Semantic Compactor & Refactorer (CONCEPT:KG-2.7)

Overview

The Semantic Compactor resolves the exponential database bloat caused by active agents generating millions of step-by-step reasoning traces.

It periodically executes an offline compilation and refactoring sweep. The compactor aggregates raw execution traces, interaction logs, and tool parameters, replacing thousands of individual AgentProcess nodes with synthesized high-level declarative state triples (e.g., summarizing total execution steps, token usage, and outcomes).

Problem Statement

At 1M+ agent scale, each agent execution generates 10–100 AgentProcess trace nodes.

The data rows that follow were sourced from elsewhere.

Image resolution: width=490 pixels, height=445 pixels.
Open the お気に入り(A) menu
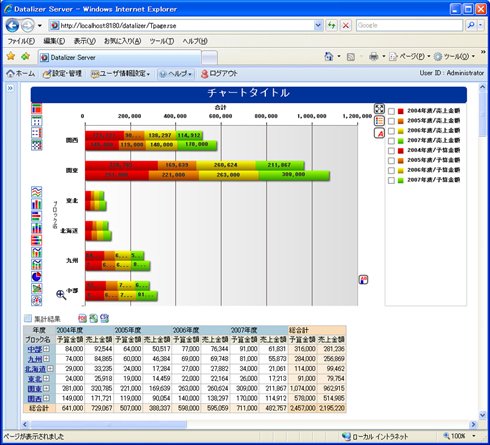[122, 41]
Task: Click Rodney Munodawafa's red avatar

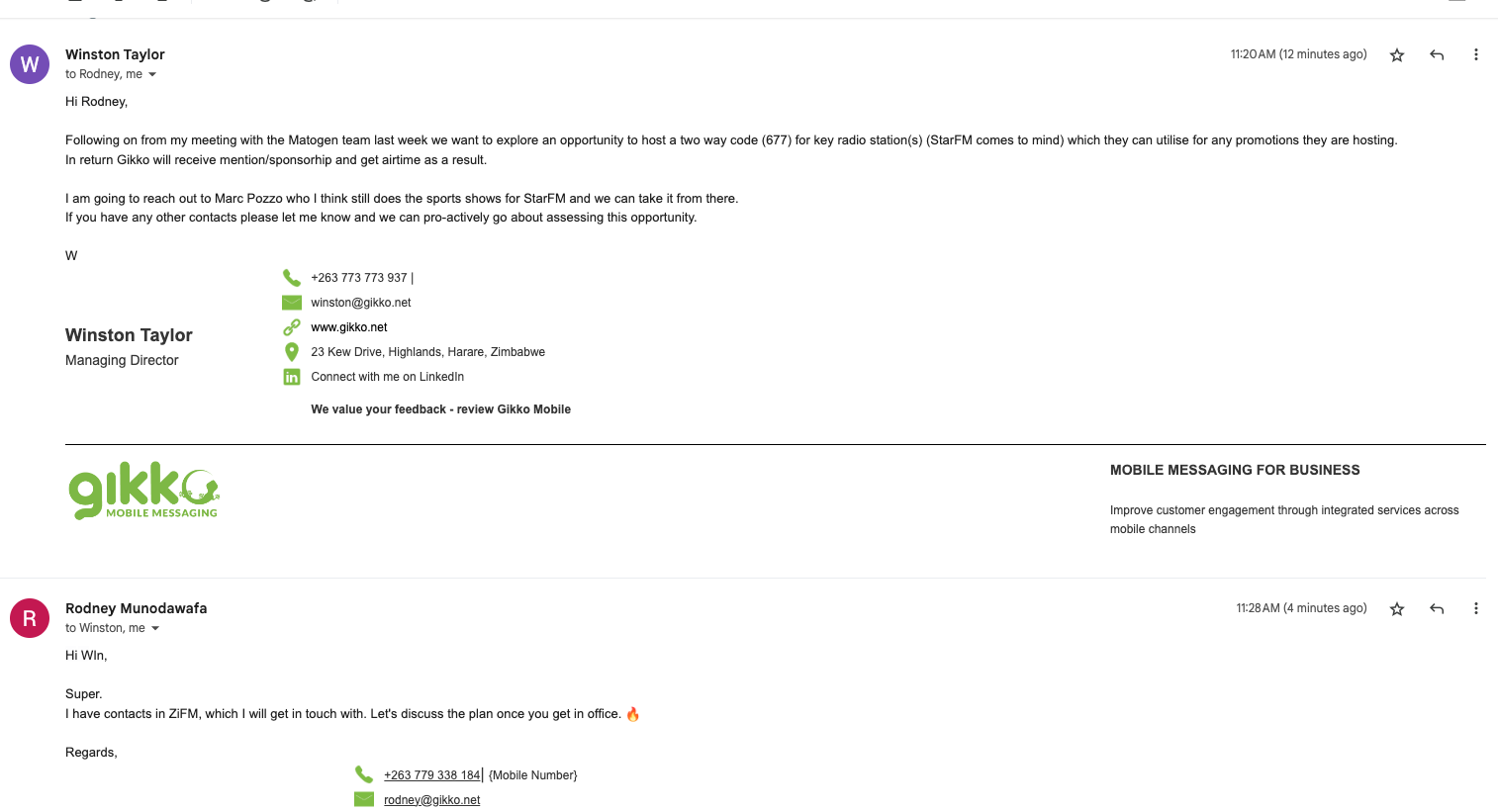Action: click(x=30, y=618)
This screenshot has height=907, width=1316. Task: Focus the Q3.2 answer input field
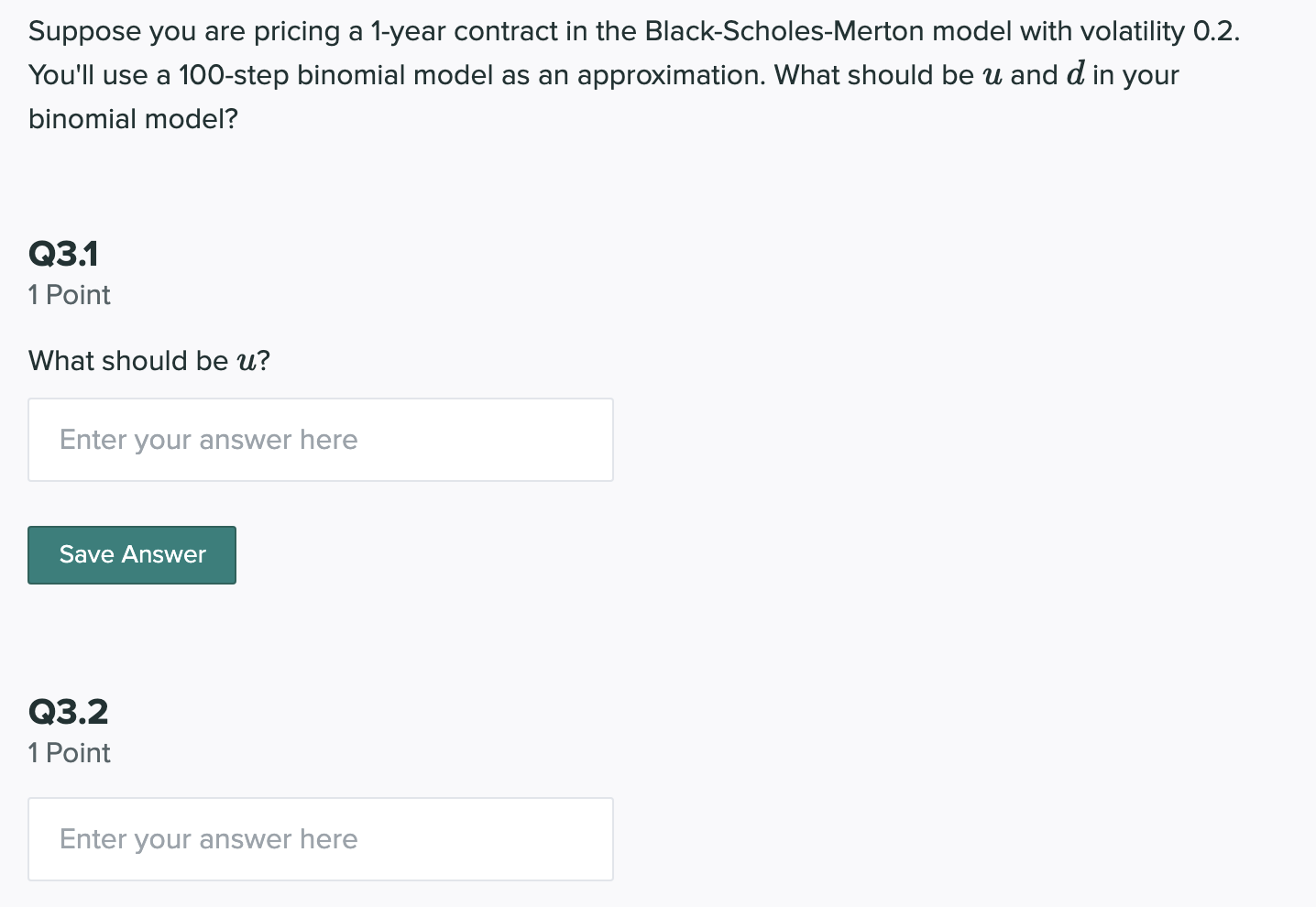[x=320, y=839]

After 10K executions: - 1M+ trace nodes accumulate in the graph - Query latency degrades from sub-ms to 100ms+ - Memory consumption grows linearly without bound - Graph traversal algorithms (centrality, PageRank) become O(n²)

The Semantic Compactor reduces the trace node count by 95–99% while preserving aggregate semantics.

Lifecycle

1. QUERY: Find AgentProcess nodes for a given agent_id
2. THRESHOLD: If count < threshold (default 10), skip
3. AGGREGATE: Sum token usage, count state distributions
4. CREATE: Merge a SemanticSummary node with aggregated stats
5. LINK: Connect agent → SemanticSummary via HAS_COMPACTED_HISTORY
6. PRUNE: DETACH DELETE all original AgentProcess nodes
7. LOG: Report compaction count and summary node ID

API Surface

from agent_utilities.knowledge_graph.memory import SemanticCompactor

compactor = SemanticCompactor(engine=kg_engine)

# Compact traces for a specific agent (threshold: 10 traces)
deleted = compactor.compact_traces("agent:planner", threshold=10)
# Returns: number of trace nodes deleted (e.g., 47)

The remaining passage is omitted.